PROBLEM DETAILS | Please reproduce the lines of the material from the one containing "Switch to the Account tab" through the end of the material, both included, without the pictures.

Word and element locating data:
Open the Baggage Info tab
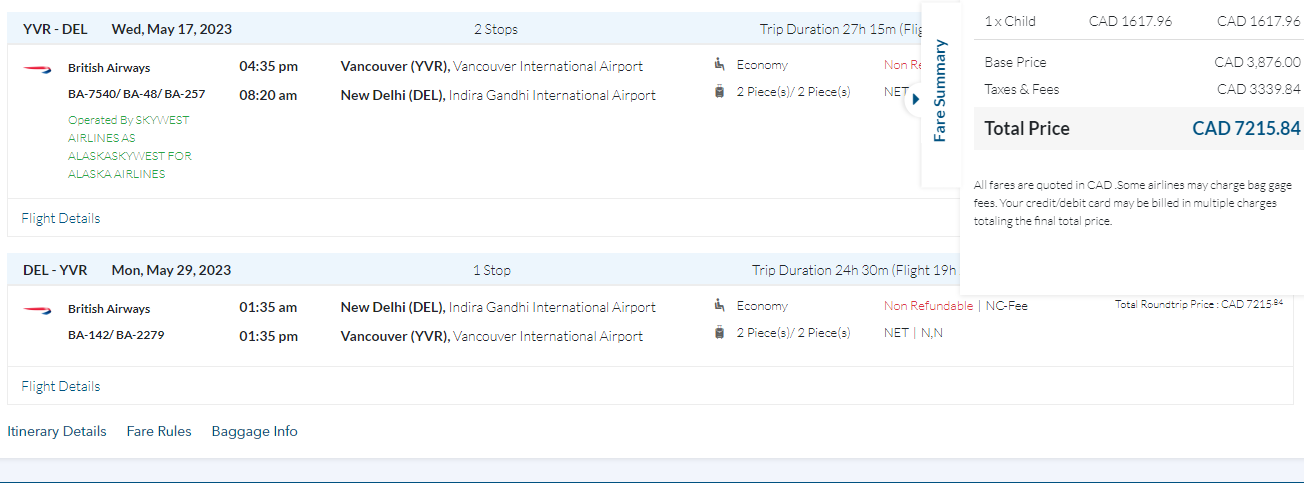Screen dimensions: 1304x483 pos(255,432)
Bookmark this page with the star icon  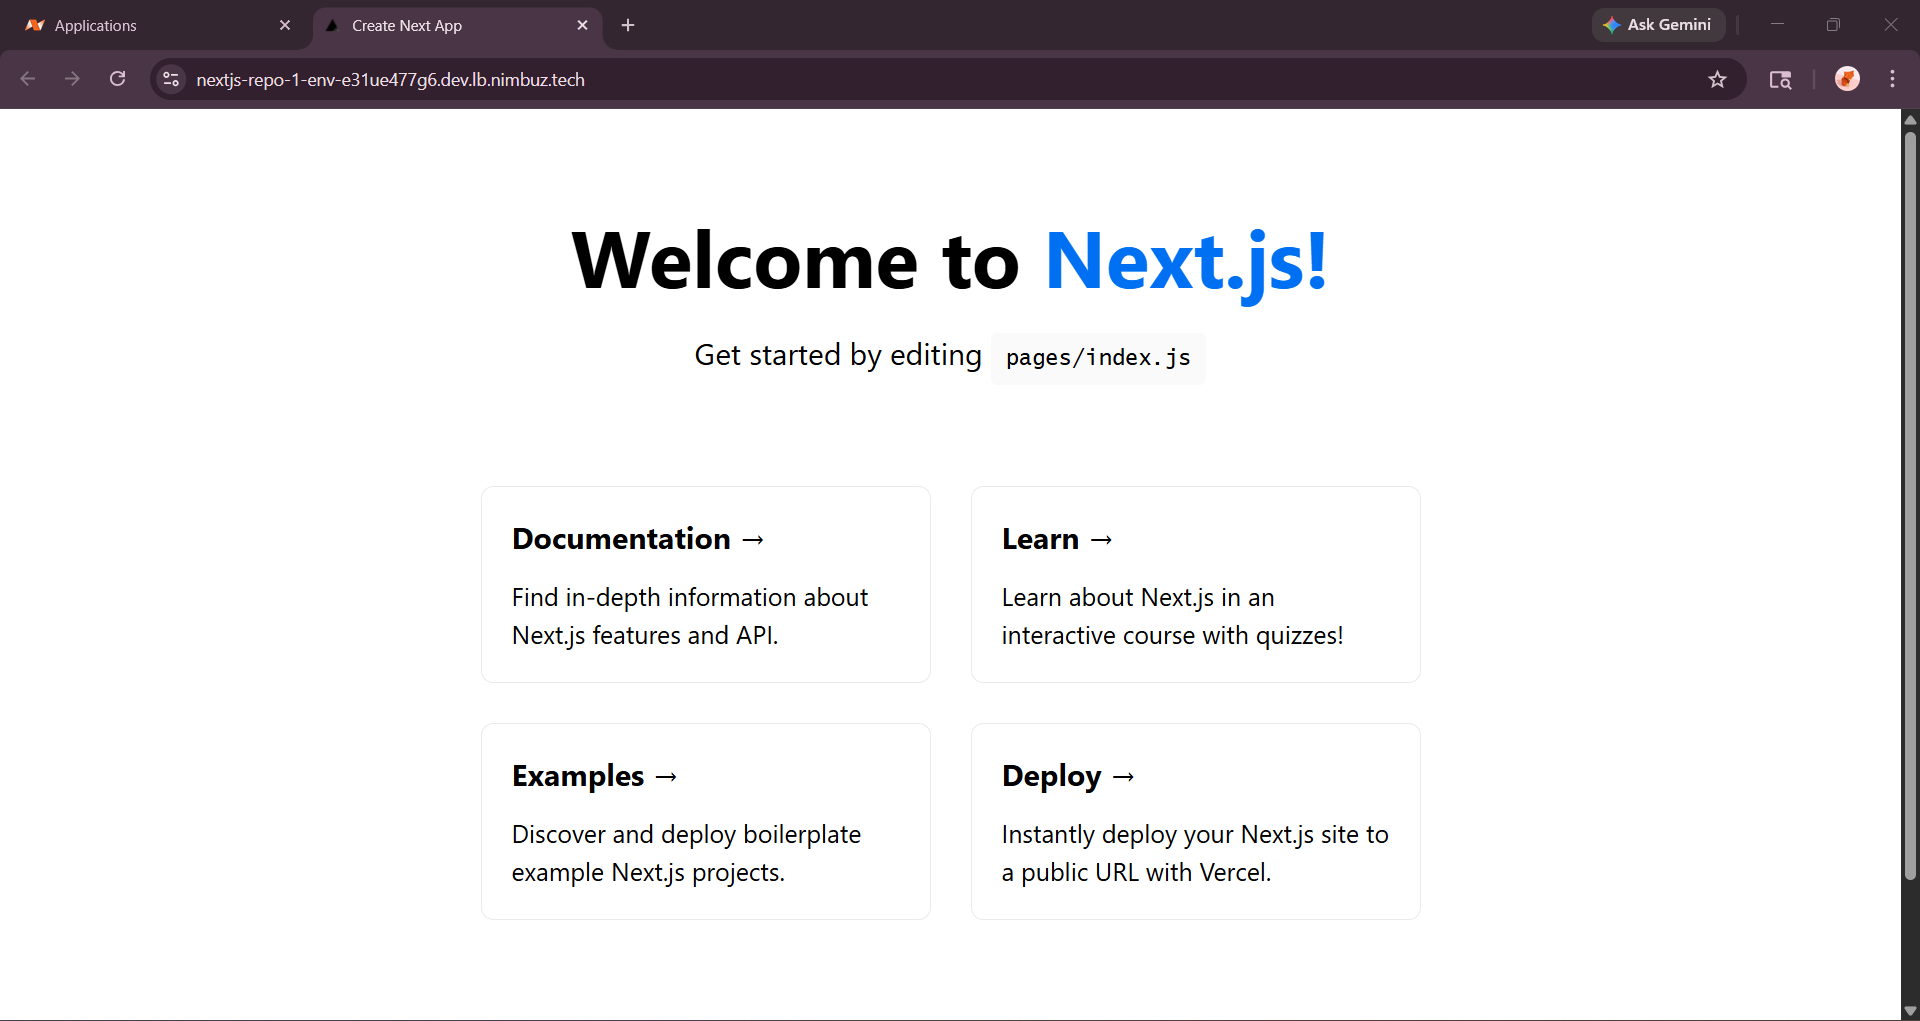(1717, 79)
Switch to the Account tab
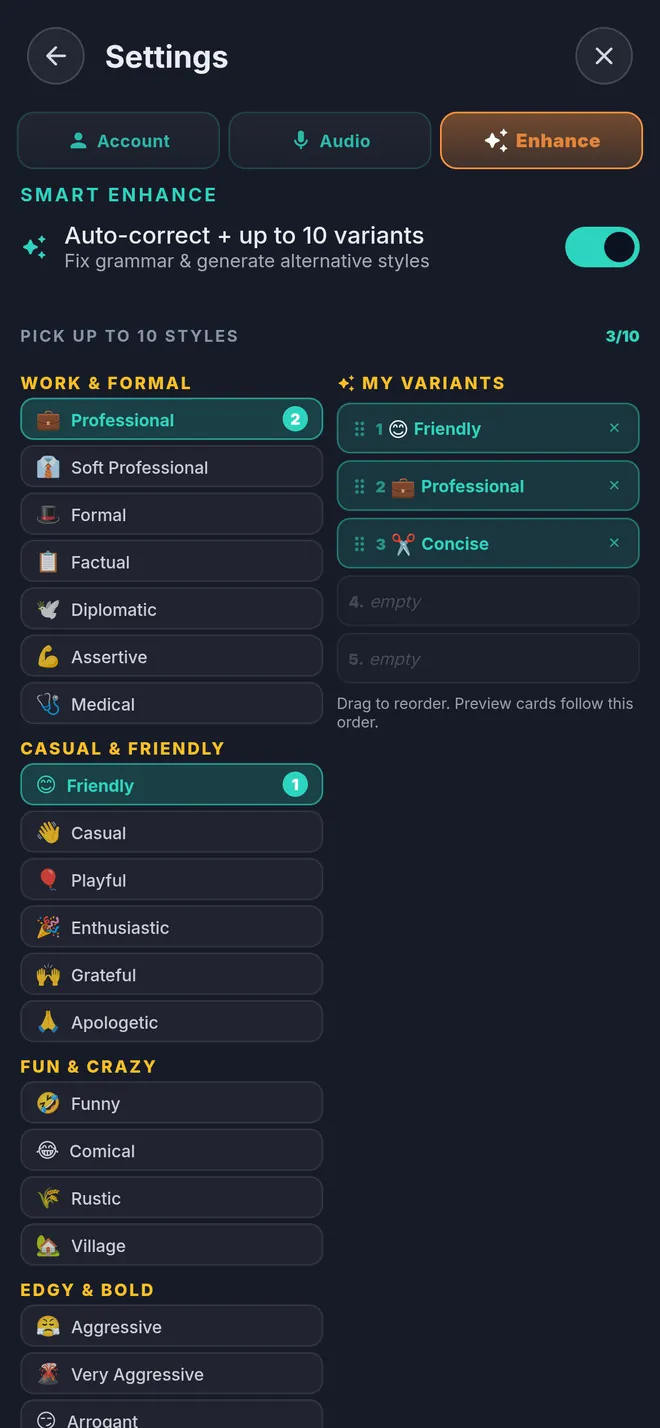 [x=118, y=141]
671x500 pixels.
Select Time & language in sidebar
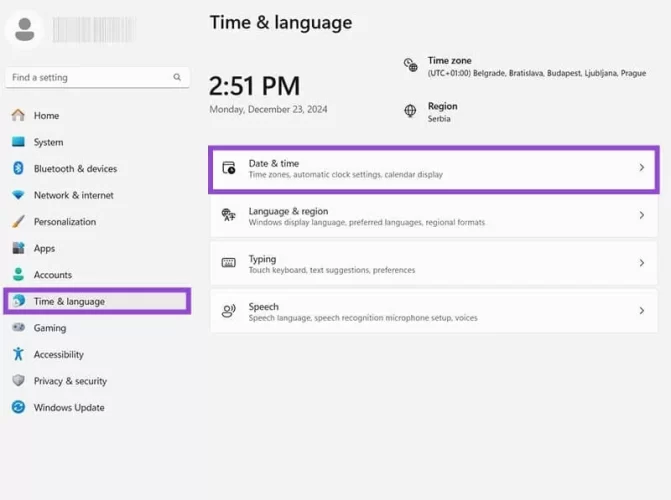pyautogui.click(x=68, y=301)
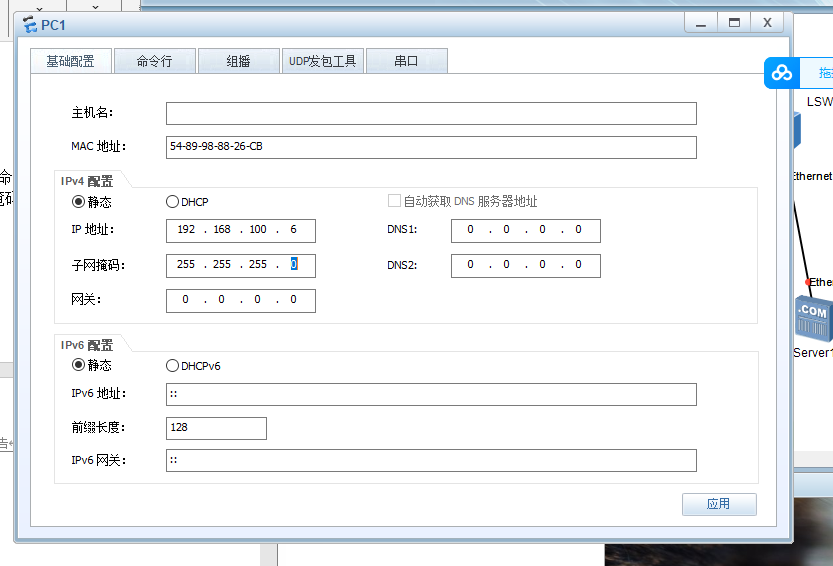Click the 前缀长度 input box
833x566 pixels.
click(x=216, y=428)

FINAL RESULT |
Switch to the Account tab
 [x=118, y=141]
671x500 pixels.
Select Time & language in sidebar
pyautogui.click(x=68, y=301)
Click the 前缀长度 input box
833x566 pixels.
click(x=216, y=428)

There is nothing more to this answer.